- **ACTIONS TO TAKE**
1/ List every piece of imaging equipment that the passage on trapping cells with a fiber microbubble says the scientists used, along with its maker.
2/ Pick up the passage on trapping cells with a fiber microbubble after its final sentence and keep writing it.

- **PROVIDED PASSAGE**
··········
The scientists demonstrated trapping and manipulation of cells by moving the stage or by moving the glass slide containing the medium. They imaged the fiber tip region using an overhead microscope from Nikon Instruments of Tokyo and either a digital camera from Nikon or a high-performance monochrome CCD camera made by Cooke Corp. of Auburn Hills, Mich.

The setup proved easier to use than the sophisticated high-numerical-aperture systems typically required for optical trapping. In addition, the microbubble enabled trapping of cells in biologically relevant fluids, including fluids with high scattering and absorption.

“This is difficult to do [with conventional optical trapping methods], since the focused optical beam must propagate through the fluid,” Diop said, “whereas, for the microbubble, the laser radiation is delivered to the microtip from inside the fiber.” The latter approach, therefore, allows trapping inside large volumes of fluids, well beyond the few hundred microns that can be achieved using a highly focused beam.
··········
[Saved data entries]

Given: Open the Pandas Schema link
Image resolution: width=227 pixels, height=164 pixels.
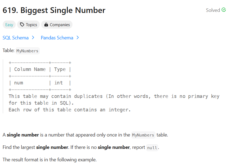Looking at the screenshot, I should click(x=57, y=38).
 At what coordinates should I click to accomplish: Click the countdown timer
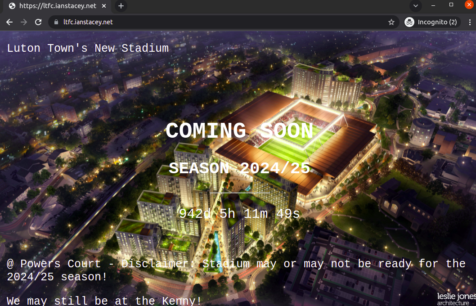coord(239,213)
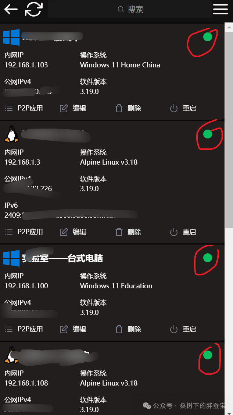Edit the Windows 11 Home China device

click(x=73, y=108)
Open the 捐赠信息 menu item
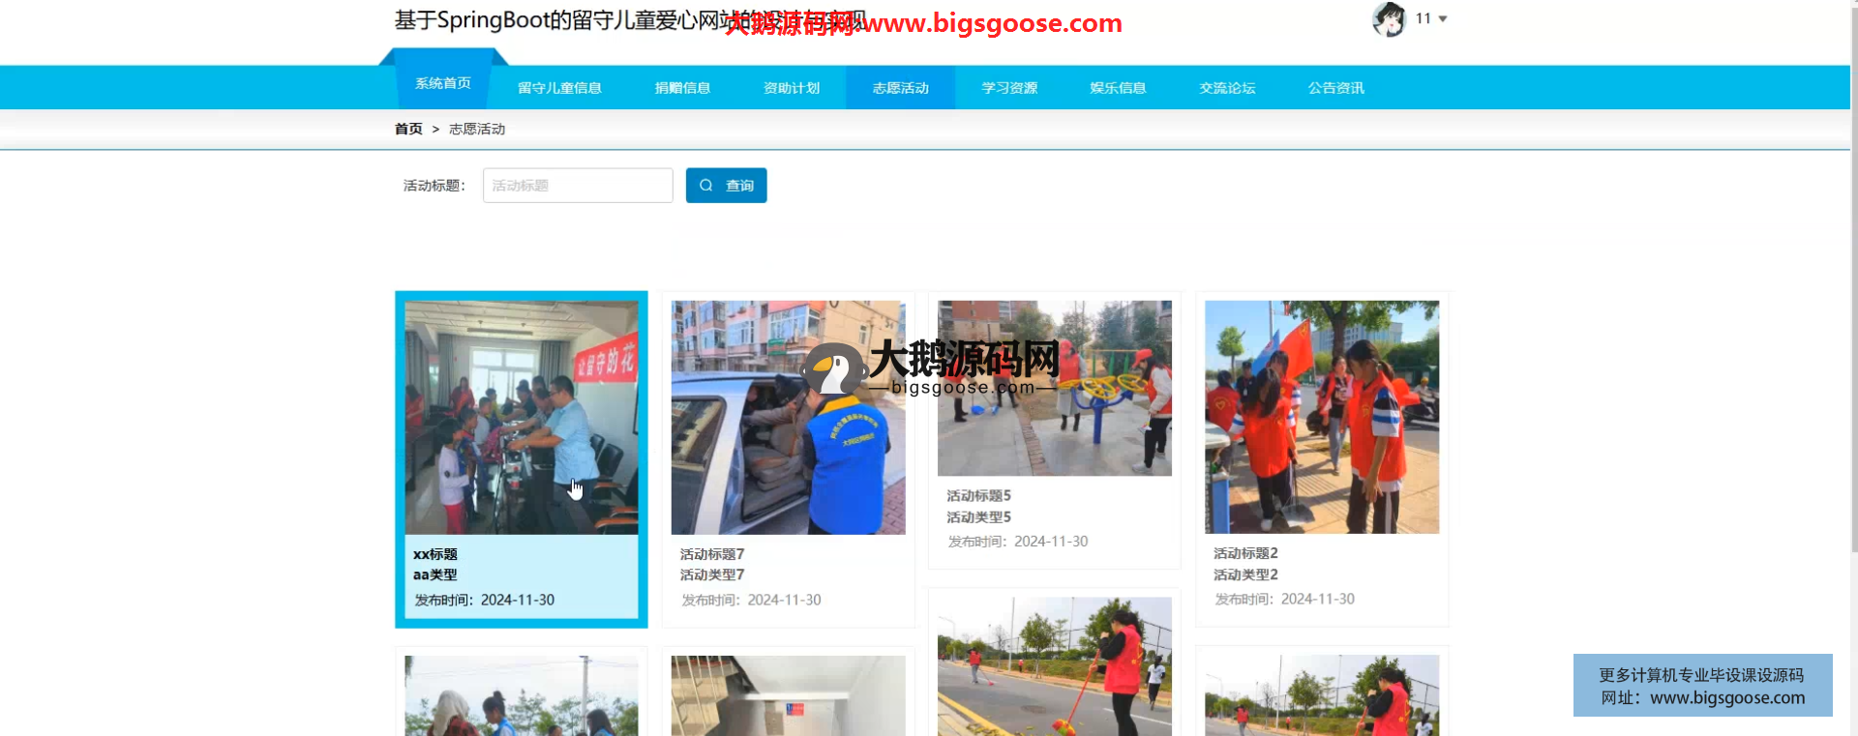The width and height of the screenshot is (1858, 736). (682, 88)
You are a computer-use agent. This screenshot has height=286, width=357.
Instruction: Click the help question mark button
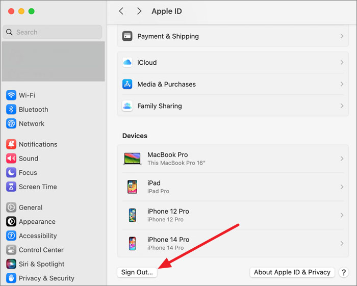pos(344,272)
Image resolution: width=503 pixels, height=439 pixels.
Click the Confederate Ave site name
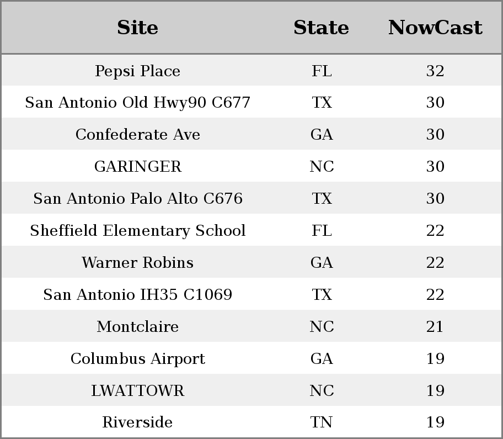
··········
- **RESPONSES PER TASK**
1/
- Overhead microscope, from Nikon Instruments of Tokyo
- Digital camera, from Nikon
- High-performance monochrome CCD camera, made by Cooke Corp. of Auburn Hills, Mich.

2/
There are some disadvantages. For example, the method offers poorer trapping accuracy than conventional techniques. In principle, the microbubble can trap single submicron particles, Diop said. However, it would be difficult to do so if the particle’s nearest neighbors were less than a few microns away. Also, it cannot trap biological material inside a cell.

The researchers plan to use the technique to study the pulmonary surfactant films that form in the lungs. Deficiency of such a film in premature infant lungs can lead to alveolar collapse, which could be life-threatening.

“The mechanism promoting the transformation of lung surfactant particles into surface-activated components is poorly understood,” Diop said. “The miniaturized and controllable liquid-air interface represented by the microbubble offers an attractive tool to study these mechanisms in order to have a better understanding of pulmonary surfactant formation.

Biophysical Journal BioFast, published online Feb. 24, 2006; doi: 10.1529/biophysj.105.075614.